Defenseman quickly adjusted to pace of NHL, is working on consistency

by Mike G. Morreale @mikemorrealeNHL / Staff Writer

Rasmus Dahlin wasn't surprised by his on-ice experience as a rookie with the Buffalo Sabres this season.

He quickly adapted to the grind and pace of the NHL, as he did against older and stronger competition for two seasons with Frolunda in the Swedish Hockey League, to become a dependable defenseman at 18 years old.

"It's everything I expected, but I had high expectations entering the NHL and it has been better than I thought," Dahlin said. "I felt comfortable on and off the ice, and my teammates were great.

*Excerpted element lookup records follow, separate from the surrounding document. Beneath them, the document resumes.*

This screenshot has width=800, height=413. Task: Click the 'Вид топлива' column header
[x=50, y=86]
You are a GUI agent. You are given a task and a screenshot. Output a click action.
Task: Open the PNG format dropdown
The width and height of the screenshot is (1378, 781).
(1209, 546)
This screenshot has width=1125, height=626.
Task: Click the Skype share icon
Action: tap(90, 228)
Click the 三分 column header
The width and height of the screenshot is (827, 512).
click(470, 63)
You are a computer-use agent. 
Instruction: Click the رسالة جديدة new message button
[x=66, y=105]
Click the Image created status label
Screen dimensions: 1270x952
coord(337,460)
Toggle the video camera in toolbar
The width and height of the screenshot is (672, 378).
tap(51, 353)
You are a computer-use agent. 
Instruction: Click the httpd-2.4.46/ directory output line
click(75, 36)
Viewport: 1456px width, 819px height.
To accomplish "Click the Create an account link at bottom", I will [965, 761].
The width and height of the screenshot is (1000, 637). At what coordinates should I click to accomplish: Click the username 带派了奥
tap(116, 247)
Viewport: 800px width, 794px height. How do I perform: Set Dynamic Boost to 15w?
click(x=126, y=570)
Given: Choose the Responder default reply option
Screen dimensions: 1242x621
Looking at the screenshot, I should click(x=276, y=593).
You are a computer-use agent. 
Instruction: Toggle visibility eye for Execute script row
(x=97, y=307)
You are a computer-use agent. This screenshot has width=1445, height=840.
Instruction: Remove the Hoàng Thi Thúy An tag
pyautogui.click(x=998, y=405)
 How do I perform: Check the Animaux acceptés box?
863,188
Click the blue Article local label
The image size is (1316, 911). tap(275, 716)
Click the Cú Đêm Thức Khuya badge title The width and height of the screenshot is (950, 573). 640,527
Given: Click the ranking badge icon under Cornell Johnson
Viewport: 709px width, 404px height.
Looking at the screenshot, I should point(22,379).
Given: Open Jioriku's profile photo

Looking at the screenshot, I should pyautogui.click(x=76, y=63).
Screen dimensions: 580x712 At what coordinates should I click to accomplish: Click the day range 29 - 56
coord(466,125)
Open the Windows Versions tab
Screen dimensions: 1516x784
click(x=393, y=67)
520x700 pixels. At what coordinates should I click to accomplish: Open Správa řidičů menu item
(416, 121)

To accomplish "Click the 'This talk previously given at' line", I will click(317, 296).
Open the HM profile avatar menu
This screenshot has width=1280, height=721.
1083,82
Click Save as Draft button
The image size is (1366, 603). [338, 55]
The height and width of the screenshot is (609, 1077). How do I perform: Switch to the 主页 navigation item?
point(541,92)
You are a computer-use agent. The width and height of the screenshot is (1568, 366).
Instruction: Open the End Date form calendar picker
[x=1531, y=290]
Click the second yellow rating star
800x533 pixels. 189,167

"The pace of the NHL was pretty close to the Swedish Hockey League, but the biggest difference is the skill of every player, so that was the challenge."

Video: BUF@DET: Dahlin buries PPG through traffic in front

In a season in which Vancouver Canucks center Elias Pettersson garnered most of the headlines among rookies, Dahlin held his own while playing in a top-four role.

Although he continued to develop over the course of the season, Buffalo (33-39-10) faded and failed to make the Stanley Cup Playoffs, finishing 22 points behind the Columbus Blue Jackets for the second wild card from the Eastern Conference.

The Sabres, who haven't made the playoffs since 2011, fired coach Phil Housley on Sunday after two seasons. A replacement has not been named.

Through all of that, Dahlin showed flashes of his game-changing skills that should become more pronounced as he matures.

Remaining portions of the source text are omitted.